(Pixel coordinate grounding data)
━━━━
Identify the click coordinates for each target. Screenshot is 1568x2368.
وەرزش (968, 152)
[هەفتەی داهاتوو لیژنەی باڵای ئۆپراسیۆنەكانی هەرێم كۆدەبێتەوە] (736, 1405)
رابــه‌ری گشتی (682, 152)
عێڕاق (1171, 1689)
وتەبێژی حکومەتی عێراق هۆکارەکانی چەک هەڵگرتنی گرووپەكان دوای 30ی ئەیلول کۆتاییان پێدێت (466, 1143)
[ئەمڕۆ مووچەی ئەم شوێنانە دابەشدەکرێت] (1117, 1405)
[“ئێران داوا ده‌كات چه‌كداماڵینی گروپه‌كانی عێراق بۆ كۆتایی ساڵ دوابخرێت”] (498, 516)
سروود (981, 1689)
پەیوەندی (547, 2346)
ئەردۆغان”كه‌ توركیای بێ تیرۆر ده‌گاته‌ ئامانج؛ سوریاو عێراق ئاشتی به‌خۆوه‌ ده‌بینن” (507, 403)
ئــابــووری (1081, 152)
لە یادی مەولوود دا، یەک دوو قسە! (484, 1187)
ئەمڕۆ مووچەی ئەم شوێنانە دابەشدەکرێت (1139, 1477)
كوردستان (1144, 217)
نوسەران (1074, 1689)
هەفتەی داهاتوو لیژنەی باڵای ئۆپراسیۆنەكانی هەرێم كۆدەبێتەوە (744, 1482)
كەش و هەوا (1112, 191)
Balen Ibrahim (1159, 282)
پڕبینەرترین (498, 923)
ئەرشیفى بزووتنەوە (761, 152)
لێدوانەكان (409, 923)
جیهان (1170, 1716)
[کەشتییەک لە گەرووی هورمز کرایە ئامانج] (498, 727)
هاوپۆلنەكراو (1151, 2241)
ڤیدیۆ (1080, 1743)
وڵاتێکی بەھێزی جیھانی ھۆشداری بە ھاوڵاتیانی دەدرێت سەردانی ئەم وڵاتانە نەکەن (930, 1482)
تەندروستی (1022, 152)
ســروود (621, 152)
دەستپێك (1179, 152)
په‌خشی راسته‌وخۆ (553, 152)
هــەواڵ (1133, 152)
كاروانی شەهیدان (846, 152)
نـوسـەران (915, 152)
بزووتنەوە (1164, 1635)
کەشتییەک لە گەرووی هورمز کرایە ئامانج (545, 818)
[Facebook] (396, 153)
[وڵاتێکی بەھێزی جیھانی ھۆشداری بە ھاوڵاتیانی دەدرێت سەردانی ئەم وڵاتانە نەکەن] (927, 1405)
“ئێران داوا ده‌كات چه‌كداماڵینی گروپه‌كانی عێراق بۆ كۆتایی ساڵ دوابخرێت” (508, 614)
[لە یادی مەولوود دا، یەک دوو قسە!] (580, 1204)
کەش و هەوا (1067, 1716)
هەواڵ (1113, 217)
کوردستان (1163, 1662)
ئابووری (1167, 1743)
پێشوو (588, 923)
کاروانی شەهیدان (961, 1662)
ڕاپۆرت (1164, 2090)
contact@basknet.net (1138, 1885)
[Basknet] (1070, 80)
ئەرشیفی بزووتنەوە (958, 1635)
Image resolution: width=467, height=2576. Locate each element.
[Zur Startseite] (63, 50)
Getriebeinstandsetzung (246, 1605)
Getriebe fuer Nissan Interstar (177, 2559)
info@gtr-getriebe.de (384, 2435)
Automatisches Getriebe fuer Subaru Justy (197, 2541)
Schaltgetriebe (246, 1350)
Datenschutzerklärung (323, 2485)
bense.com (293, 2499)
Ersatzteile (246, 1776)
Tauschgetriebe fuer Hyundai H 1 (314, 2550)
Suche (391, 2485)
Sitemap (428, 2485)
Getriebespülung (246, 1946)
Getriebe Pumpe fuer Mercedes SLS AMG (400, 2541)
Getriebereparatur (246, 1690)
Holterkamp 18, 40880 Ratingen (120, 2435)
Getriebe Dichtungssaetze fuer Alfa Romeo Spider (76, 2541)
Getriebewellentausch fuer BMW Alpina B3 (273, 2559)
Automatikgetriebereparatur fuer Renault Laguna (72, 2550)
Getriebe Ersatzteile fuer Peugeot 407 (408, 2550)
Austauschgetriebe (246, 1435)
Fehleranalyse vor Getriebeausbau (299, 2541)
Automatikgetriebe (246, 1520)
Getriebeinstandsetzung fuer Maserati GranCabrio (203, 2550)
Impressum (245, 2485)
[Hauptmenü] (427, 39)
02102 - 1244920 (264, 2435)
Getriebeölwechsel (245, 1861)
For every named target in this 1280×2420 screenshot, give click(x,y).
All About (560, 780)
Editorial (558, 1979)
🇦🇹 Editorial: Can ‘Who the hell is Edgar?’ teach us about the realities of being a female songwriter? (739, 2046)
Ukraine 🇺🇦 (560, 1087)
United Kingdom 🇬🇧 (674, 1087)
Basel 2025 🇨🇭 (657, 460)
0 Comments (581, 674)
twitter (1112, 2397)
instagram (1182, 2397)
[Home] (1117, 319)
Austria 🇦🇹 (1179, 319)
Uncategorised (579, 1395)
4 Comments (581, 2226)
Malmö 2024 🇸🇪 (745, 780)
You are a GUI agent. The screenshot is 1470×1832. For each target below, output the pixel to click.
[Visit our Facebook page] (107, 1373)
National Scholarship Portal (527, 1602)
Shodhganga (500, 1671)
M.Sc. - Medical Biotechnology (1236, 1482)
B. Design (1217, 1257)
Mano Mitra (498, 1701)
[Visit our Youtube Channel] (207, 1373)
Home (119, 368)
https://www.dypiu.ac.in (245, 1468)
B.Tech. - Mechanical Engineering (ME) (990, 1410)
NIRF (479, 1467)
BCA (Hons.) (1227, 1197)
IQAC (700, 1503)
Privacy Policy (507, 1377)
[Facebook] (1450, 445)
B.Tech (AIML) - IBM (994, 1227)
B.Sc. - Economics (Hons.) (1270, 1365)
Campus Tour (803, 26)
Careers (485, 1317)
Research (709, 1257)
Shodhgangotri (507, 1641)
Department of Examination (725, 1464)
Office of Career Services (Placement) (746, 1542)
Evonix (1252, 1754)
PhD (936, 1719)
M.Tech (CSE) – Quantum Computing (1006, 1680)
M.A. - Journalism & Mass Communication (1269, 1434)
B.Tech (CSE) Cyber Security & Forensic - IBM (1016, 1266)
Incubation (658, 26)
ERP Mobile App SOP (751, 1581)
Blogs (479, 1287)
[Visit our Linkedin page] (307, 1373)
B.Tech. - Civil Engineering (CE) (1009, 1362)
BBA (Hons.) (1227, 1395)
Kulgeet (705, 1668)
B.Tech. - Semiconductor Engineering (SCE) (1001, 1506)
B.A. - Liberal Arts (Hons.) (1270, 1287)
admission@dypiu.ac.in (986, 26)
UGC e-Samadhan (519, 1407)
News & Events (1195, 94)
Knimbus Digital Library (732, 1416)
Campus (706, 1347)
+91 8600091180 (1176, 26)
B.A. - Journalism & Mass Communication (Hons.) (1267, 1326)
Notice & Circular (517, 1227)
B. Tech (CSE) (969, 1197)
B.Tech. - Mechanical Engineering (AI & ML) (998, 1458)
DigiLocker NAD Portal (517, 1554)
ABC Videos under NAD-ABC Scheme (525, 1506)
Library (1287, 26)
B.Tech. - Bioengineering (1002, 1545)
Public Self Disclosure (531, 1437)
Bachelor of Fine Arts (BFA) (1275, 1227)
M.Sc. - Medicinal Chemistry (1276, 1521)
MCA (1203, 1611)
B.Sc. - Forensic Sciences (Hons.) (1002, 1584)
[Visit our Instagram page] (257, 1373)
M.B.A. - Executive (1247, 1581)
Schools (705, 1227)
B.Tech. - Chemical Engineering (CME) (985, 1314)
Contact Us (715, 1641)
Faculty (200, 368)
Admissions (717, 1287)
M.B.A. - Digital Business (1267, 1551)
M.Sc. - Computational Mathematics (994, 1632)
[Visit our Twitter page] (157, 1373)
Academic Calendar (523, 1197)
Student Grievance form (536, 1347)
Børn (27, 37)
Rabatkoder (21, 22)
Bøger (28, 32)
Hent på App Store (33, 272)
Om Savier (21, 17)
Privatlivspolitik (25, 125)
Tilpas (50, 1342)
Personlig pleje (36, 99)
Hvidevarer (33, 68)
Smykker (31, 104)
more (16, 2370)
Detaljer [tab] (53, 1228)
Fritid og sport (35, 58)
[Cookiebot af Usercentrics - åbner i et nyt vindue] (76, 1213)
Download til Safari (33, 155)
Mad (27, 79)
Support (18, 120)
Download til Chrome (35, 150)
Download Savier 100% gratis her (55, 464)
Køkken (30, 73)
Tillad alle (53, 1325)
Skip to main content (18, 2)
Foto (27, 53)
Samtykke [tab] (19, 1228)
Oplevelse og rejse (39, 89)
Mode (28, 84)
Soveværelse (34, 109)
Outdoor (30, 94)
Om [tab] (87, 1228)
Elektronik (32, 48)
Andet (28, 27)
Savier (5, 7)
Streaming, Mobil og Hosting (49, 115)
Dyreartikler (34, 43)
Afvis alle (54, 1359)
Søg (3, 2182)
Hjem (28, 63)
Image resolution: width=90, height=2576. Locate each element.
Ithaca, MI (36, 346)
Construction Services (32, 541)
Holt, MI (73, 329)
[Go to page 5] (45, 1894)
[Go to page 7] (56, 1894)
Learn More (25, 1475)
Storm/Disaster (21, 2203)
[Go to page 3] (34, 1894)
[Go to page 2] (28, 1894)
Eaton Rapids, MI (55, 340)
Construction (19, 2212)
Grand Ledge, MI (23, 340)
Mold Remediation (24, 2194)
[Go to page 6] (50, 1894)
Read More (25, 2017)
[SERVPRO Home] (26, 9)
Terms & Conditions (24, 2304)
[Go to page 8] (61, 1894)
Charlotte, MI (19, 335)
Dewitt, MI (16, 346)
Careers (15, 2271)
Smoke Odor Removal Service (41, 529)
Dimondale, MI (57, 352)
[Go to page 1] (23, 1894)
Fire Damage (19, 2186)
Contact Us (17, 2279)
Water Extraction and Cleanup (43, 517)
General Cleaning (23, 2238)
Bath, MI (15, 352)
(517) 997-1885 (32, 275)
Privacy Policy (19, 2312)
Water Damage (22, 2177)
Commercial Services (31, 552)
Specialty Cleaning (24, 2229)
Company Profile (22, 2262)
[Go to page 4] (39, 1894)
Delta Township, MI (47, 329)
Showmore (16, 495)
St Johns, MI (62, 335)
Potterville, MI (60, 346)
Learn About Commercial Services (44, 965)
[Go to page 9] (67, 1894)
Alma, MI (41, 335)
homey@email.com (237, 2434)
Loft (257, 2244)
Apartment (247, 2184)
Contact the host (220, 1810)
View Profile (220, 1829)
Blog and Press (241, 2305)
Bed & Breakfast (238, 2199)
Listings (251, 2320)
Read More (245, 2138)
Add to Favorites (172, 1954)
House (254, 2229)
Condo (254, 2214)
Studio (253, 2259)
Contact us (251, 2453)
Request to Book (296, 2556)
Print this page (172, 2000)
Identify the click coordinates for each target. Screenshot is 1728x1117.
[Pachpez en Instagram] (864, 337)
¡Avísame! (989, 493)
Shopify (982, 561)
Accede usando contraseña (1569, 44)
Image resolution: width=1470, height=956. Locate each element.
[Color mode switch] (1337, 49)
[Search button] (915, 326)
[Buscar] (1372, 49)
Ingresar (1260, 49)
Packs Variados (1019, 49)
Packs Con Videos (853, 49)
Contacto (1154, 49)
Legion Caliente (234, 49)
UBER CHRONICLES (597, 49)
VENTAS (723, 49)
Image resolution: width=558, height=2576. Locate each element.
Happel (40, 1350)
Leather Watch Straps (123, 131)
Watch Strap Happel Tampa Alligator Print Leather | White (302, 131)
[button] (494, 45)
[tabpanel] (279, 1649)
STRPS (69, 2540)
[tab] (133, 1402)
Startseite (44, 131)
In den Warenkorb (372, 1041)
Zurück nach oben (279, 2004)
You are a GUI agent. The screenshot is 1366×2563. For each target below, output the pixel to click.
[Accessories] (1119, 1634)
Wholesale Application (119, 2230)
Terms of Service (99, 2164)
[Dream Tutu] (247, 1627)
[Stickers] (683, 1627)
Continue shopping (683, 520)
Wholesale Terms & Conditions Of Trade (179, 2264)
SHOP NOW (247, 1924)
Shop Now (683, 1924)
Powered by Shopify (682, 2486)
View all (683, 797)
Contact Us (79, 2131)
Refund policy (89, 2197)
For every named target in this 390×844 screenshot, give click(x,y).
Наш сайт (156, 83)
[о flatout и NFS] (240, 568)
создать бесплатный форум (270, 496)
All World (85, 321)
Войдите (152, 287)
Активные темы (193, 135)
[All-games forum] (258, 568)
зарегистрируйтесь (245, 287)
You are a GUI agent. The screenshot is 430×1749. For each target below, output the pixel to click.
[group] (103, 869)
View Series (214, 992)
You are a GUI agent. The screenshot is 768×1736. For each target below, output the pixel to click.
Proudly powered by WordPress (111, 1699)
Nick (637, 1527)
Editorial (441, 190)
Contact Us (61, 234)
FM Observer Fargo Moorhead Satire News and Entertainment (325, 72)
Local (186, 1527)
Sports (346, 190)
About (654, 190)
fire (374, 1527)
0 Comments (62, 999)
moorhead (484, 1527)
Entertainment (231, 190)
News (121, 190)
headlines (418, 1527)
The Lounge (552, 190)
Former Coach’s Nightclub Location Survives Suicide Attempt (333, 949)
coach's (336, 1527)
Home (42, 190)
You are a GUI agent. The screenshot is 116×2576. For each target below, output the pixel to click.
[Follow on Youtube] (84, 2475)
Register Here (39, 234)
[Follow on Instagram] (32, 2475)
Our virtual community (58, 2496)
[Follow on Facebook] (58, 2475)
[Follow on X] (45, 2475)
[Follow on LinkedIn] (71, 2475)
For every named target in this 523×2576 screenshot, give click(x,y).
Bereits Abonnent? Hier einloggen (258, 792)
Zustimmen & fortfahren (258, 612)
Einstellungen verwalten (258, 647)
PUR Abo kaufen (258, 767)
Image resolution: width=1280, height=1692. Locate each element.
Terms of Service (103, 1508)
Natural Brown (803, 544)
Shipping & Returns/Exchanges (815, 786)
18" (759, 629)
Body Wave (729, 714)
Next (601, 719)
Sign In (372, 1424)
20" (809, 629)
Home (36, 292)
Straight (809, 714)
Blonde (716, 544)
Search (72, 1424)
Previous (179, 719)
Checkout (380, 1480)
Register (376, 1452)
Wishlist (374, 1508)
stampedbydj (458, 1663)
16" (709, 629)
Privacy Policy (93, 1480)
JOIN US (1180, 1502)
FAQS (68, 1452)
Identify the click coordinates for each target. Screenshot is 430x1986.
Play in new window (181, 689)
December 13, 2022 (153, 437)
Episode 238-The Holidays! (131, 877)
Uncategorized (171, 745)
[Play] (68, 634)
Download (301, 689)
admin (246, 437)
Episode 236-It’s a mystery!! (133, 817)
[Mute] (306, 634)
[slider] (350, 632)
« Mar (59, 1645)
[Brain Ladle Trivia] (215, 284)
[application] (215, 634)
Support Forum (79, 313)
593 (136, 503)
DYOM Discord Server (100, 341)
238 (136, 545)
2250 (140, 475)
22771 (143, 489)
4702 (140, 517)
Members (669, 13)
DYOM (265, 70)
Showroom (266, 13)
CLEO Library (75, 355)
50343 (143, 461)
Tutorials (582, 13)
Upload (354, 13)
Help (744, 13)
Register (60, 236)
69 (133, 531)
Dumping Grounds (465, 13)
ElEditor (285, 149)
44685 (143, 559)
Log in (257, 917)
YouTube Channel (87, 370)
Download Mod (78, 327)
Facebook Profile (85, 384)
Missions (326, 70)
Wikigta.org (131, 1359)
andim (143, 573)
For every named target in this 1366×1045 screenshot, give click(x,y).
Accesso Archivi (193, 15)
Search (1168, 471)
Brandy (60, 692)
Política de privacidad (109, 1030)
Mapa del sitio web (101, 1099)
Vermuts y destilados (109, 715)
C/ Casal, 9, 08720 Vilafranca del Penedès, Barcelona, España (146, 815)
━━━━
◆ EXERCISE
Within the data above, the lines from the one with "[Brain Ladle Trivia] (215, 284)" to the one with "Wikigta.org (131, 1359)" must be repeated exactly; no other line belongs in the answer.

◆ WRITTEN SOLUTION
[Brain Ladle Trivia] (215, 284)
[application] (215, 634)
Support Forum (79, 313)
593 (136, 503)
DYOM Discord Server (100, 341)
238 (136, 545)
2250 (140, 475)
22771 (143, 489)
4702 (140, 517)
Members (669, 13)
DYOM (265, 70)
Showroom (266, 13)
CLEO Library (75, 355)
50343 (143, 461)
Tutorials (582, 13)
Upload (354, 13)
Help (744, 13)
Register (60, 236)
69 (133, 531)
Dumping Grounds (465, 13)
ElEditor (285, 149)
44685 (143, 559)
Log in (257, 917)
YouTube Channel (87, 370)
Download Mod (78, 327)
Facebook Profile (85, 384)
Missions (326, 70)
Wikigta.org (131, 1359)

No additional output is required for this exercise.